America's employers slowed their hiring in September but still added a solid 263,000 jobs — a dose of encouraging news that may mean the Federal Reserve's drive to cool the job market and ease inflation is starting to make progress.


What You Need To Know

  • America's employers slowed their hiring in September but still added a solid 263,000 jobs — a dose of encouraging news that may mean the Federal Reserve's drive to cool the job market and ease inflation is starting to make progress

  • Friday's government report showed that last month's job growth was down from 315,000 in August and that the unemployment rate fell to 3.5%

  • September's more moderate pace of hiring may be welcomed by the Fed, which is trying to restrain the economy enough to tame the worst inflation in four decades without causing a recession

  • Slower job growth would mean less pressure on employers to raise pay and pass those costs on to their customers

Friday's government report showed that last month's job growth was down from 315,000 in August and that the unemployment rate fell from 3.7% to 3.5%, matching a half-century low.

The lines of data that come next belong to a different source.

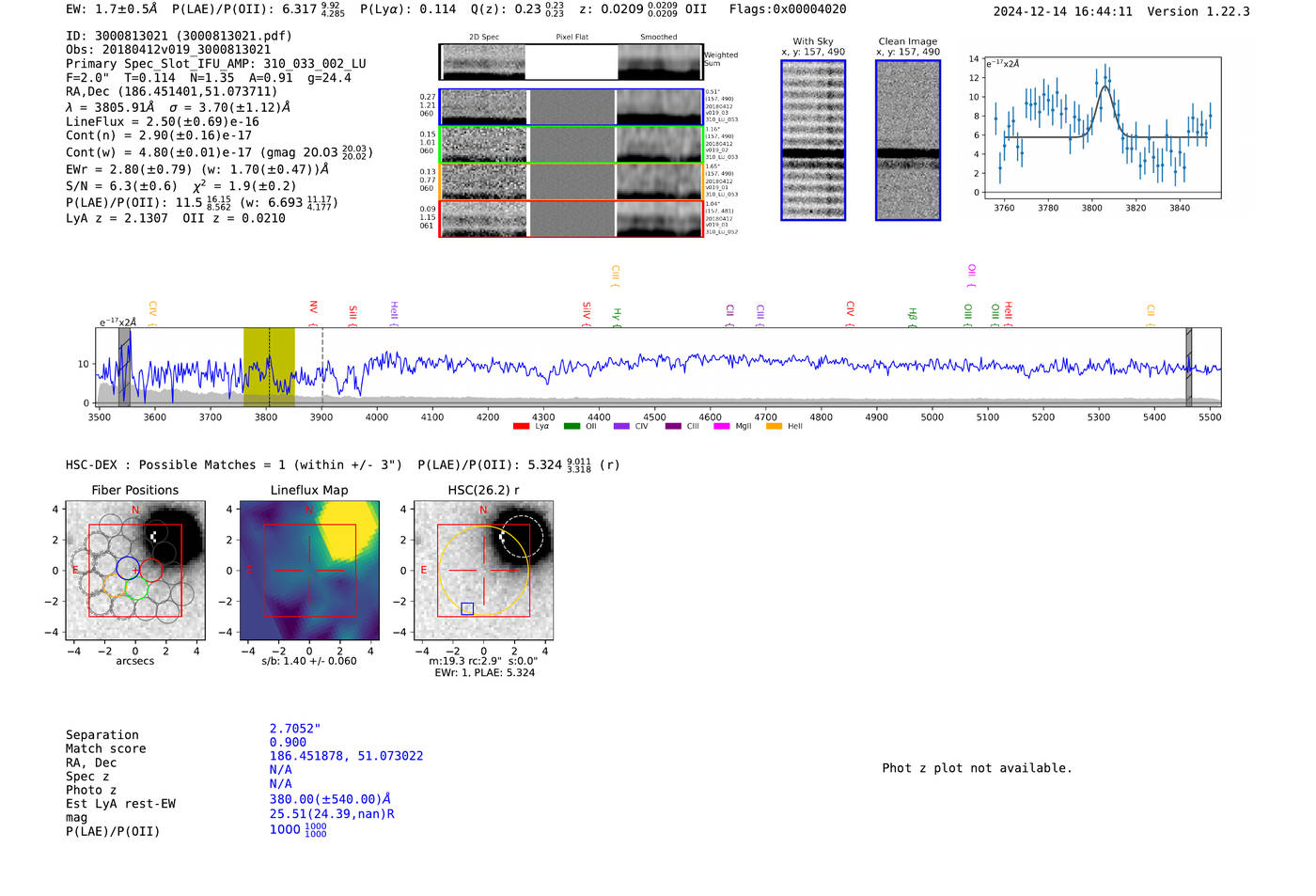Screen dimensions: 1316x896
Task: Click the small blue square in HSC image
Action: (467, 609)
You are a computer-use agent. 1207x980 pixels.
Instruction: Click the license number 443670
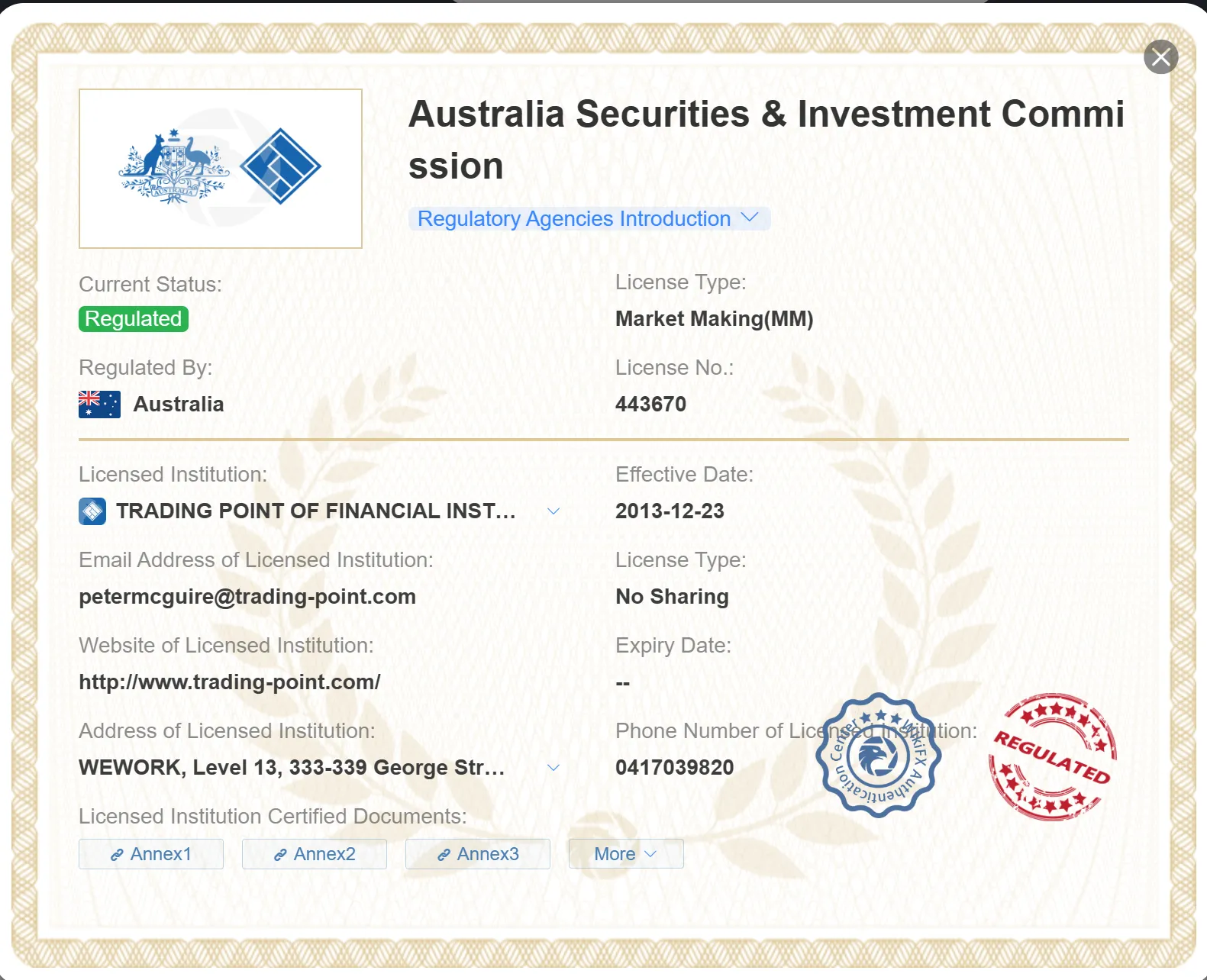pyautogui.click(x=650, y=405)

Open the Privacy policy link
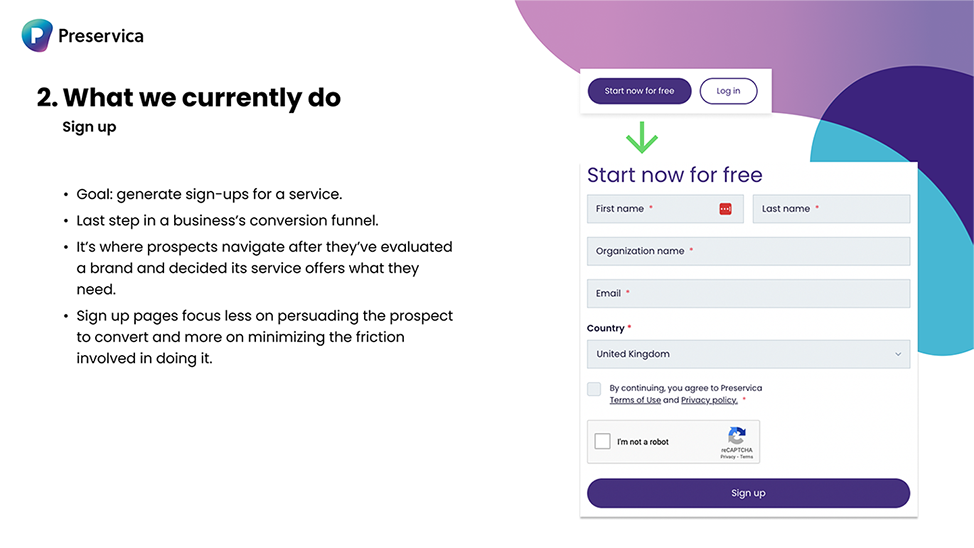(x=709, y=400)
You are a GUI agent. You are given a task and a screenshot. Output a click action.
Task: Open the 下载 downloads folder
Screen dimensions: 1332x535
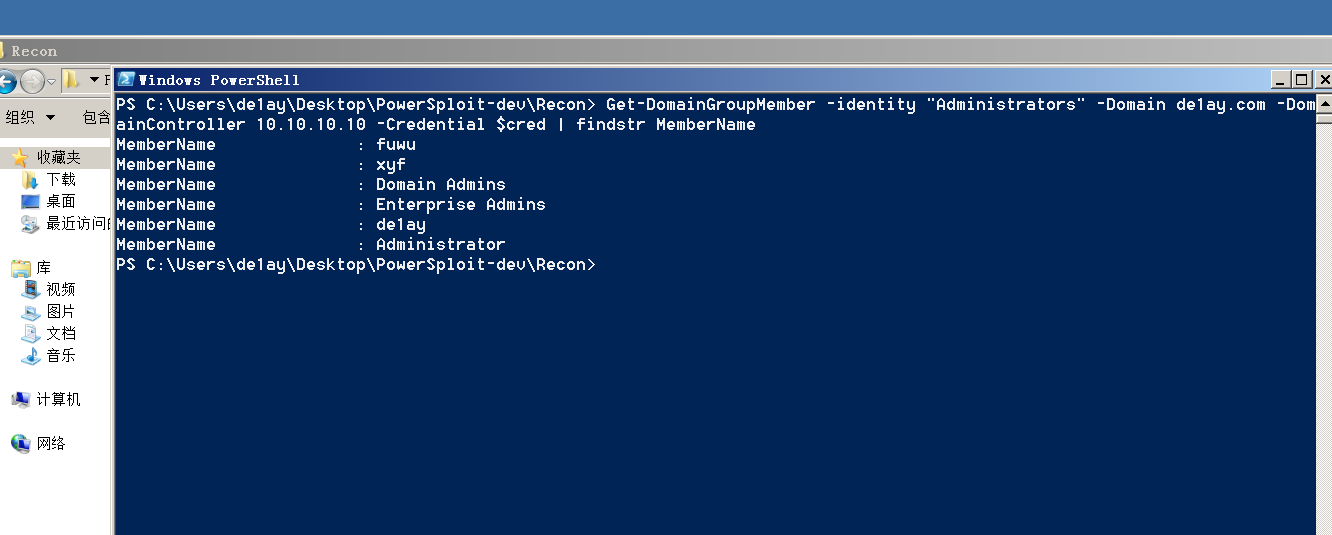[x=60, y=180]
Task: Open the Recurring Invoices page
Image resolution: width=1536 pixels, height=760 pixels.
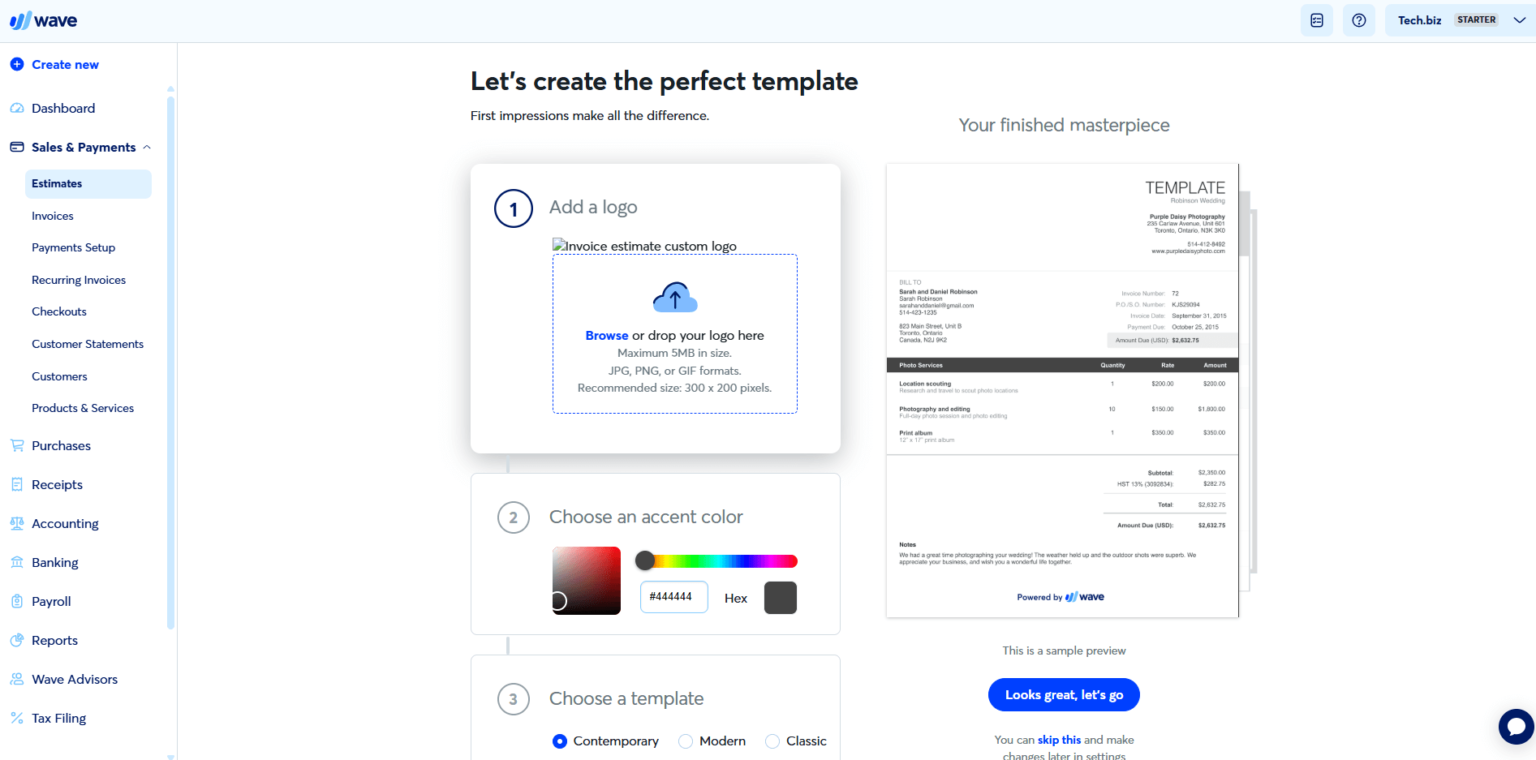Action: click(78, 279)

In an interview with Spectrum News, U.S. Labor Secretary Marty Walsh credited President Joe Biden's economic plan for the string of solid hiring gains.

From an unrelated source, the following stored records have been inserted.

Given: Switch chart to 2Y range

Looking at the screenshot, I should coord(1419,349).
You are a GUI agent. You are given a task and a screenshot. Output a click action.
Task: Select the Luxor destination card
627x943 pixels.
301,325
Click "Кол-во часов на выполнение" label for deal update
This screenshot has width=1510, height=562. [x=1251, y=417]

"When he became the president in Jan. 2021, [Biden] laid out a plan that we were going to get America back to work," Walsh said. "America's back to work. People are in jobs, people are getting paid more money, we're seeing industries grow."

September's slightly more moderate pace of hiring may be welcomed by the Fed, which is trying to restrain the economy enough to tame the worst inflation in four decades without causing a recession. Slower job growth would mean less pressure on employers to raise pay and pass those costs on to their customers through price increases — a recipe for high inflation.

The public anxiety that has arisen over high prices and the prospect of a recession is also carrying political consequences as President Biden's Democratic Party struggles to maintain control of Congress in November's midterm elections.

Walsh said that while they're proud of the gains in hiring they've made, noting that "most economists said this wouldn't happen till 2024," inflation is still a concern.

"Inflationary pressures weren't caused by policies of the Biden administration, but we are working to bring those pressures down," he pledged.

In its epic battle to rein in inflation, the Fed has raised its benchmark interest rate five times this year. It is aiming to slow economic growth enough to reduce annual price increases back toward its 2% target.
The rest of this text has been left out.